Parts of the exercise |
(A) In the congenital anomalies study abstract, what overall incidence of congenital anomalies is reported?
(B) Based on the congenital anomalies study abstract, why did the authors carry out their study?

Text excerpt |
>>>>
Pattern of congenital anomalies in neonates at tertiary care centre in Hyderabad, India: a hospital based prospective observational study


  • Paramesh Pandala Department of Pediatrics, Niloufer Hospital, Hyderabad, Telangana, India
  • Rakesh Kotha Department of Neonatology, Niloufer Hospital, Hyderabad, Telangana, India
  • Himabindu Singh Department of Neonatology, Niloufer Hospital, Hyderabad, Telangana, India
  • Nirmala C. Department of Pediatrics, Niloufer Hospital, Hyderabad, Telangana, India



Congenital anomalies, Mortality, Neonates


Background: With advancements of perinatal, neonatal care congenital defects were the most common cause of morbidity and mortality in developed world. It is one of the common causes of morbidity and mortality in India. Its incidence also influenced by many preventable risk factors. Hence, we are carried out this study to know the changing pattern of congenital anomalies and to know the effect of environmental risk factors on congenital anomalies.

Methods: Prospective observational study conducted at Niloufer hospital Hyderabad during period from November 2017 to 2018. We included intramural and extramural babies. Analysed data by appropriate statistical methods.

Results: Most common system involved was Central nervous system (CNS) with 25 cases out of 112 cases followed by Gastrointestinal system (GIT)and Cardiovascular system (CVS). Meningomyelocele, anorectal malformations and acyanotic heart diseases were most common type of congenital anomalies. Thirty seven to forty weeks gestational age group babies were most commonly have congenital anomalies than other gestational age group babies. Low birth weight babies had higher percentage of congenital anomalies (2.64%). Congenital anomalies were more in the male sex (2.53%) as compared to female babies (1.73%). Maternal obesity, consanguineous marriage and previous family history of congenital anomalies associated with increased risk of congenital anomalies with significant p values.

Conclusions: Incidence of congenital anomalies was 2.15%. Most of congenital anomalies were involved in CNS. Birth weight, Gestational age, Male sex, consanguineous marriage, maternal Obesity and previous family history of congenital anomalies were significantly associated with increased risk of congenital anomalies.
<<<<
Supplied entries |
>>>>
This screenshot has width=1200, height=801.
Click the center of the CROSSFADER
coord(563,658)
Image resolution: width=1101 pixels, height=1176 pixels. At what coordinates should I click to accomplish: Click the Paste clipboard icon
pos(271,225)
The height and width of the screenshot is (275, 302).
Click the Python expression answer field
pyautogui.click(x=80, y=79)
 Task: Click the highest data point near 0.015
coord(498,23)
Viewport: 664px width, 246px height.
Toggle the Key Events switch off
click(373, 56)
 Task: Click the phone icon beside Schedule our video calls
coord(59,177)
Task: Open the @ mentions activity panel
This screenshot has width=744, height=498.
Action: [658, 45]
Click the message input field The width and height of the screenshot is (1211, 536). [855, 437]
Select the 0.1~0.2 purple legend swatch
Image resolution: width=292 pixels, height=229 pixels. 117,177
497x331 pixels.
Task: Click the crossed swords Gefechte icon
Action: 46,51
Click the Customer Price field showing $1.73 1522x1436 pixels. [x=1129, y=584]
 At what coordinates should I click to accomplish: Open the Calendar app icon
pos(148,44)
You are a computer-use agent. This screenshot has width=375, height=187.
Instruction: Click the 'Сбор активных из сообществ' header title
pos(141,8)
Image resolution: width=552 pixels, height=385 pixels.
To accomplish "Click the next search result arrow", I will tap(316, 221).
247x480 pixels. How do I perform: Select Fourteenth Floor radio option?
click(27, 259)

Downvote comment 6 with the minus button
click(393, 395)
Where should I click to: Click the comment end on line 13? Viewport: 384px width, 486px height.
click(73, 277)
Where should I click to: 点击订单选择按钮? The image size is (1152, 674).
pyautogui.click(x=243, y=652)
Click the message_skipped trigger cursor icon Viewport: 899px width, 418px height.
<<<<
List of answers |
(A) 2.15%

(B) With advances in perinatal and neonatal care, congenital defects became the most common cause of illness and death in the developed world, and they are one of the common causes in India. Their incidence is also influenced by many preventable risk factors. So the authors wanted to learn the changing pattern of congenital anomalies and the effect of environmental risk factors on them.